Previously, rocshmem_barrier_all_on_stream was only supported for IPC backend.

* Add functional test for rocshmem_broadcastmem_on_stream

* Add host-side rocshmem_broadcastmem_on_stream API

Implement stream-based broadcast collective operation

- Add rocshmem_broadcastmem_on_stream host API and kernel implementation
- Add functional test TeamBroadcastmemOnStreamTester with multi-stream
  support and correctness verification
- Use per-workgroup contexts to avoid contention across parallel streams

API:
rocshmem_broadcastmem_on_stream(team, dest, source, nelems, pe_root, stream)

* Add functional test for rocshmem_getmem_on_stream

* Add host-side rocshmem_getmem_on_stream API

Implement stream-based point-to-point RMA get operation

- Add rocshmem_getmem_on_stream host API and kernel implementation
- Support for asynchronous getmem operations on HIP streams
- Add backend support for GDA, RO, and IPC contexts
- Use work-group collective getmem for efficient memory transfer

API:
rocshmem_getmem_on_stream(dest, source, nelems, pe, stream)

(AI Assist)

* Add host-side rocshmem_putmem_on_stream API

- Add rocshmem_putmem_on_stream for asynchronous remote writes
- Support for concurrent RMA operations on HIP streams
- Add backend support for GDA, RO, and IPC contexts
- Use work-group device collective operation

API:
rocshmem_putmem_on_stream(dest, source, bytes, pe, stream)

(AI Assist)

* Add functional test for rocshmem_putmem_on_stream

* Add host-side rocshmem_putmem_signal_on_stream API

Enables asynchronous putmem operations with signaling on HIP streams.

Given material:
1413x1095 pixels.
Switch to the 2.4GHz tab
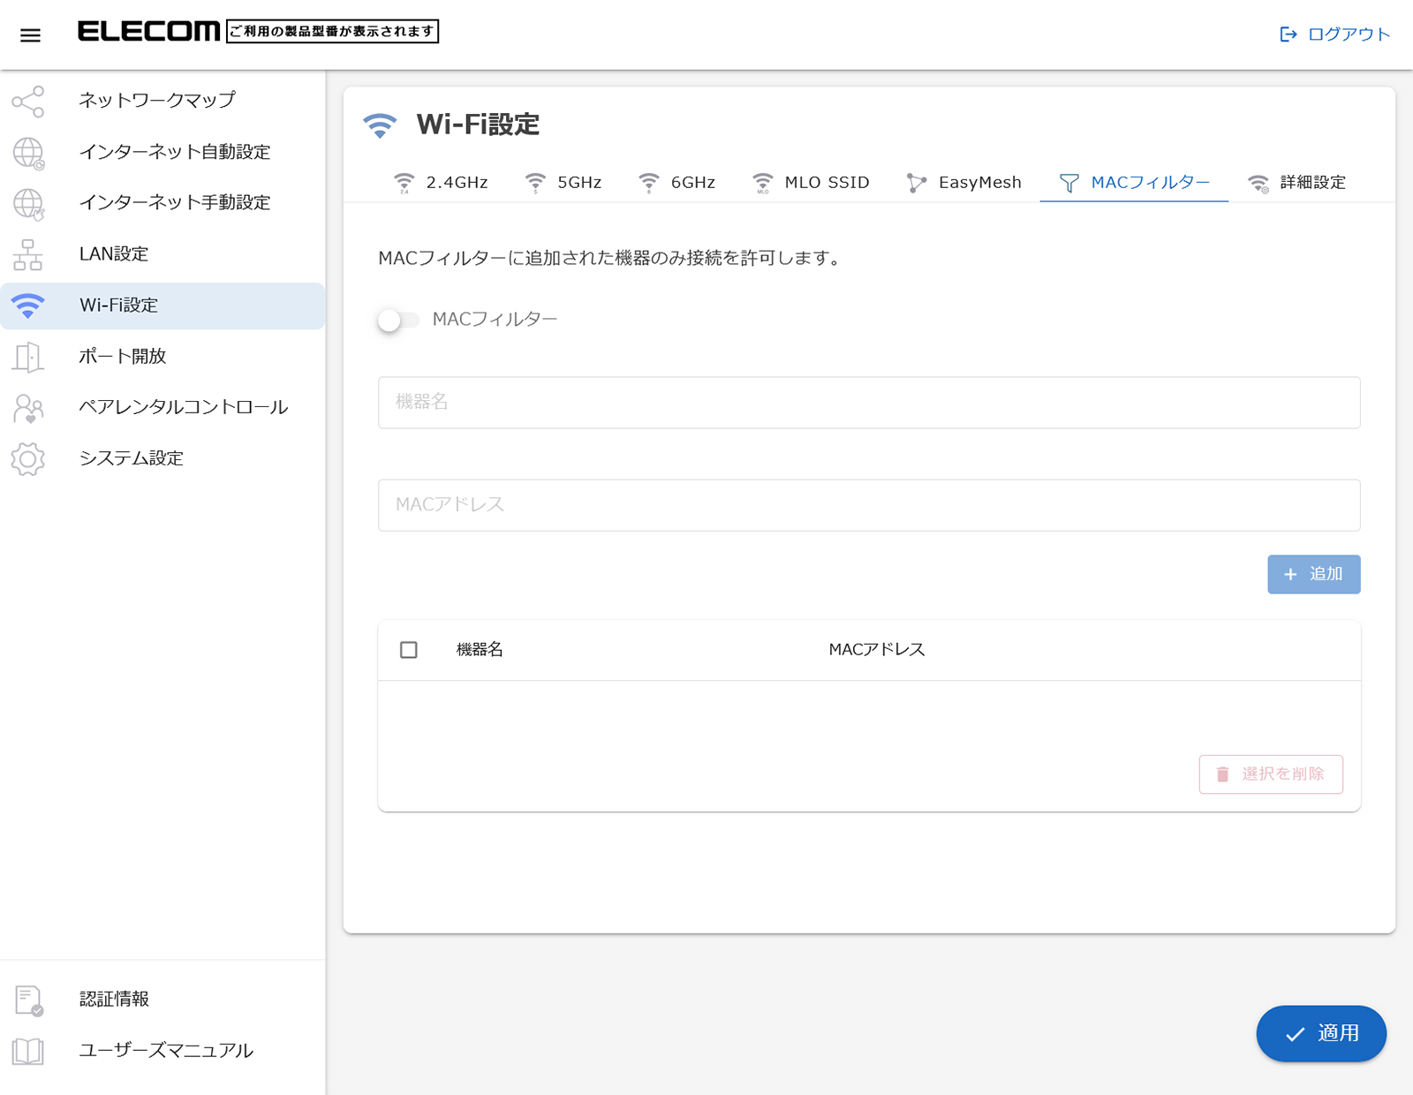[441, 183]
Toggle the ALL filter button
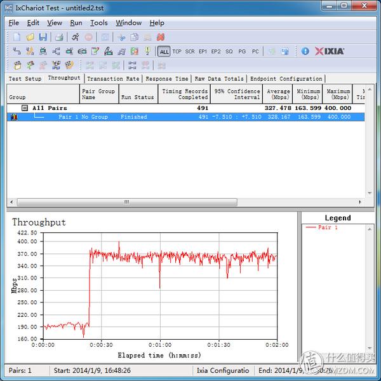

Task list:
1. Reproduce the rocSHMEM change notes verbatim, from "- Add rocshmem_putmem_on_stream" up to and including "bytes, pe, stream)".
2. According to the rocSHMEM change notes, what does the broadcast implementation use to avoid contention across parallel streams?
3. Extend the rocSHMEM change notes, starting after their final sentence.

Answers to the exercises:
1.
- Add rocshmem_putmem_on_stream for asynchronous remote writes
- Support for concurrent RMA operations on HIP streams
- Add backend support for GDA, RO, and IPC contexts
- Use work-group device collective operation

API:
rocshmem_putmem_on_stream(dest, source, bytes, pe, stream)

2. Per-workgroup contexts.

3.
The implementation includes:
- Kernel wrapper rocshmem_putmem_signal_kernel
- Host interface putmem_signal_on_stream method
- Context layer support across all backends (IPC, GDA, RO)
- Public API

Function signature:
void rocshmem_putmem_signal_on_stream(void *dest, const void *source,
                                      size_t bytes, uint64_t *sig_addr,
                                      uint64_t signal, int sig_op,
                                      int pe, hipStream_t stream);

* Add functional test for rocshmem_putmem_signal_on_stream

* Add host-side rocshmem_signal_wait_until_on_stream API

Enables asynchronous signal wait operations on HIP streams.

The implementation includes:
- Kernel wrapper rocshmem_signal_wait_until_kernel
- Host interface signal_wait_until_on_stream method
- Context layer support across all backends (IPC, GDA, RO)
- Native uint64_t support in wait_until API (generated from P2P_SYNC.py)

Function signature:
void rocshmem_signal_wait_until_on_stream(uint64_t *sig_addr, int cmp,
                                          uint64_t cmp_value,
                                          hipStream_t stream);

(AI Assist)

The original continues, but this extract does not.